Good job, dream Brendan. You're an idiot.
A while ago, I got really interested in dreams (mine, in particular). I went so far as to think about keeping a dream journal. I never started one, but I often bored my breakfast friends by trying to tell them what had happened in my dreams. This, of course, never worked well, first off because my breakfast friends were all imaginary. Furthermore, my dreams, like most people's, rarely made sense, so there I was explaining that 'I didn't know how I ended up in a room that looked sort of like this place we had been to, but different' to myself. Yeah....

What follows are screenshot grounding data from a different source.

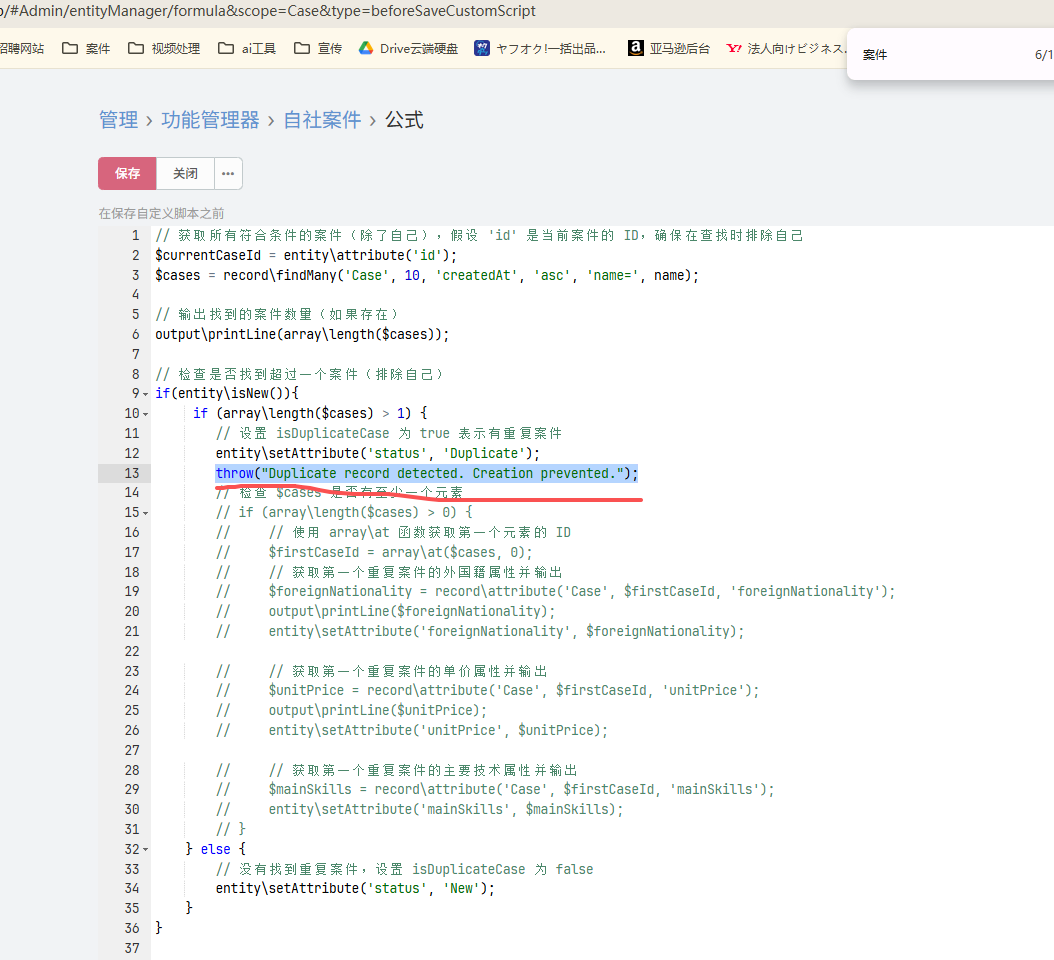The width and height of the screenshot is (1054, 960).
Task: Collapse the code block at line 9
Action: click(x=145, y=394)
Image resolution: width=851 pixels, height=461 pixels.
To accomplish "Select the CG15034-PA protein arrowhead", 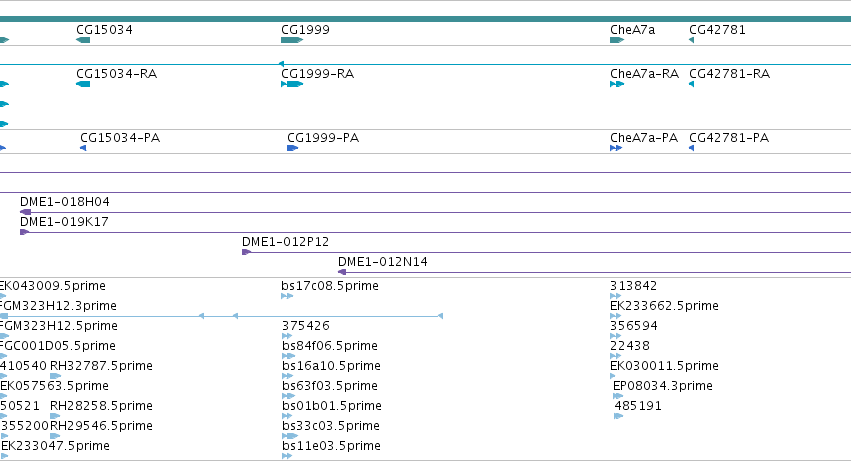I will [83, 148].
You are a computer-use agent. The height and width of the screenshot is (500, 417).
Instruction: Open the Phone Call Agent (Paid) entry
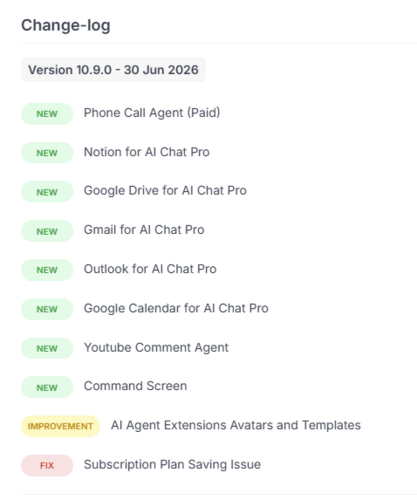152,113
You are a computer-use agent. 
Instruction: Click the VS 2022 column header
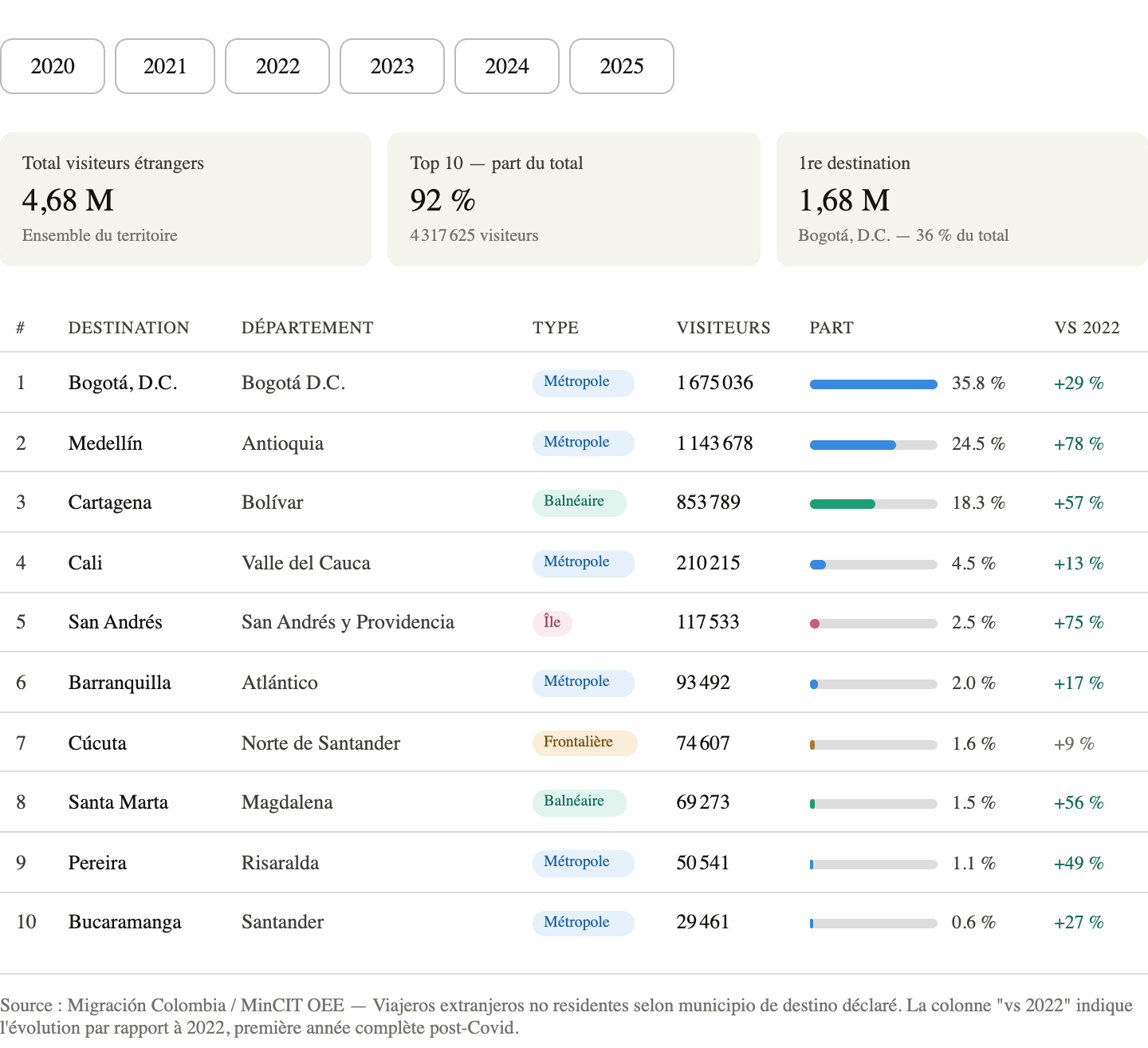1087,328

Anyway, one of the things that really interested me was lucid dreaming. The idea is that, mid-dream, you can recognize that you are actually in a dream, and then take control of your dream. The trick to do this is apparently to pay attention to minute details at all times. Then, in the middle of a dream, if you notice some detail that doesn't make sense, you can say, "Aha! I'm dreaming!" and instantly start flying, or in my case, make more friends. This is dangerous, because if you find yourself often saying "that doesn't make sense" in the middle of the day, like I do, you might think you're always in a dream. I'm not sure what affect this would have on your life, other than to make you a bit more philosophical.
So no shit, there I was, asleep in my bed, dreaming. I dreamed I was camping on a trail. I wandered down the trail to look around, and I saw a pond that had the most amazing fish in it, bright blue with white stripes, yellow dots like eyes on its tail, 6 feet tall, swimming around gazing at me. The woods were amazingly beautiful, there was some furry creature wandering around, all sorts of things that I would want to take a picture of. So I dreamed to myself, "I should get my camera so I can take a picture of this!" That was exactly when the lucid dreaming started: "Wait. There's no fish that looks like that, and what's more, I think he's floating above the water. This doesn't make sense. This is totally a dream." Now, this is when I should have fulfilled my wildest dreams. I had recognized I was dreaming. For a few minutes, I could have had anything I wanted. Wealth. Fame. Popularity. A pet dog. Any useful skill at all. Instead, I thought to myself, "Huh. But I'll bet if I could get my camera, I could take pictures of these, and then they'd be on my camera when I wake up! That'd be sweet." Then I got distracted on my way back to the tent and never even took pictures.
Good job, dream Brendan. You're an idiot.